When the driving function is at the natural frquency of the oscillator it
is pumping energy into the system and so the amplitude goes off to infinity.

Look at the solution to the first ODE where K=W, there is a t infront of
one of the sinusoids, so as t goes to infinity the amplitude goes to
infinity.

RonL
• July 11th 2007, 09:42 AM
cyal
Quote:

Originally Posted by CaptainBlack
Resonance.

When the driving function is at the natural frquency of the oscillator it
is pumping energy into the system and so the amplitude goes off to infinity.

Look at the solution to the first ODE where K=W, there is a t infront of
one of the sinusoids, so as t goes to infinity the amplitude goes to
infinity.

RonL

Right I understand that at Resonance the oscillator will keep gaining energy as the time increases.

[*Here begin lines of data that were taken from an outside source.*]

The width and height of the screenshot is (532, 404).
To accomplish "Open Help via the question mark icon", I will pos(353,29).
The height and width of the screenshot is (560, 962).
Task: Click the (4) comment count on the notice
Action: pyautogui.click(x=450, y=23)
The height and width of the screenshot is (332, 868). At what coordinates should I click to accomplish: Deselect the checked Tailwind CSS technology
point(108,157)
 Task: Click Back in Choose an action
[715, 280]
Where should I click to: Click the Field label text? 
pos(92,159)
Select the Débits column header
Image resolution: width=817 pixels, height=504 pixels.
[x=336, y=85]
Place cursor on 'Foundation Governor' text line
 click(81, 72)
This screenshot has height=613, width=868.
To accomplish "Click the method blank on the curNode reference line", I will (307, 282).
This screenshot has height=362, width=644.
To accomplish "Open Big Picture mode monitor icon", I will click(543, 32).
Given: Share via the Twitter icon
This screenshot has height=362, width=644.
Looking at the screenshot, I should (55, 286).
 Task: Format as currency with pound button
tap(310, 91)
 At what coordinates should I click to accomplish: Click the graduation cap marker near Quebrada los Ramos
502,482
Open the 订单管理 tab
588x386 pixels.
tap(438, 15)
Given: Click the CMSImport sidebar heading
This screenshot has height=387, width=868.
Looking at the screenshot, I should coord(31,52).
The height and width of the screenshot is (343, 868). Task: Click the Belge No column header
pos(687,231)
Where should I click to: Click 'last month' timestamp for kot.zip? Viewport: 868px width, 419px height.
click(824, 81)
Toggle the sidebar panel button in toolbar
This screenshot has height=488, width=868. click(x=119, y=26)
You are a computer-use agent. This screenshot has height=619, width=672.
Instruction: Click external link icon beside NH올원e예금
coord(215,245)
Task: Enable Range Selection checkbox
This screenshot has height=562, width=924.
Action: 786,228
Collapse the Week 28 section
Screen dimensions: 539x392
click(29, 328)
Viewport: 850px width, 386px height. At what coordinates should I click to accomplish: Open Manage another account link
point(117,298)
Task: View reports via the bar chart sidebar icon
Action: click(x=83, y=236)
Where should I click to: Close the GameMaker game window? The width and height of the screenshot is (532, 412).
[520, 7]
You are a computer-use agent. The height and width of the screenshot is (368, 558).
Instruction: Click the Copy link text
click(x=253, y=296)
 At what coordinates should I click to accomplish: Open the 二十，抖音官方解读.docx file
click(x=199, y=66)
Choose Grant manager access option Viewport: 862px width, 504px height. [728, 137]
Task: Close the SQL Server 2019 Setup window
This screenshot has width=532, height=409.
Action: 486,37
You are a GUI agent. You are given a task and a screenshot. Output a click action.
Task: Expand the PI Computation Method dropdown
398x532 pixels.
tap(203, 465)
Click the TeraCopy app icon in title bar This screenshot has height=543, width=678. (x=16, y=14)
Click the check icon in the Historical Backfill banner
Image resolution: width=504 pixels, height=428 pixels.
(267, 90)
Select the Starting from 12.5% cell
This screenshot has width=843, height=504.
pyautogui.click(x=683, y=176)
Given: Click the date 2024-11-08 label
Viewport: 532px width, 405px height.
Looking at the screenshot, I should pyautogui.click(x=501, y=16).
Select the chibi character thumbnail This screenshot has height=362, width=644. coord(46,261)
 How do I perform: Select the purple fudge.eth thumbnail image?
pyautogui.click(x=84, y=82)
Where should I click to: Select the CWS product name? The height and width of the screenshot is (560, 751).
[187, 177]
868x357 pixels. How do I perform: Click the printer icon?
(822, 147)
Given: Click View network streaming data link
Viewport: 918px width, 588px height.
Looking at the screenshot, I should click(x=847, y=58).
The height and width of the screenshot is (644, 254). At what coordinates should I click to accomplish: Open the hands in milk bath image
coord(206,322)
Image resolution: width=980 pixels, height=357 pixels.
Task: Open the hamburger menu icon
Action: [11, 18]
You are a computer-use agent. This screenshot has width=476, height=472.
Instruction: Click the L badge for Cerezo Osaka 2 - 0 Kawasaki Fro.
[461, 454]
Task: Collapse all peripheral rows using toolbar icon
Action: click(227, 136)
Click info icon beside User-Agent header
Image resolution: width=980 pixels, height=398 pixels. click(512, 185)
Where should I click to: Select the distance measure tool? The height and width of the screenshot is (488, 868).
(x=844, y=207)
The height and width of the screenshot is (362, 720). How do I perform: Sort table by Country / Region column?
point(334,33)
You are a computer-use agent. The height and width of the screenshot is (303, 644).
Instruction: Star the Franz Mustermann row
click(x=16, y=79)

But with the solution to the 2nd ODE, time does not need to be infinity, even with in a 1/10th of a second the system can gain humongous energy when K is close to W.

consider K = W + 10^-4
then W^2 - K^2 => -2*W*10^-4
which means the second term in 2nd ODE, becomes
-B/(2*W)*10^4 * cos(kt)

even if you take 't' close to 1 or 2 seconds, that is a huge gain in energy. Even more than what the system would have gained at Resonance within the first two seconds, which is contrary to reality.

Or may be as K approaches W, the solution transforms into the 1st ODE solution for Resonance.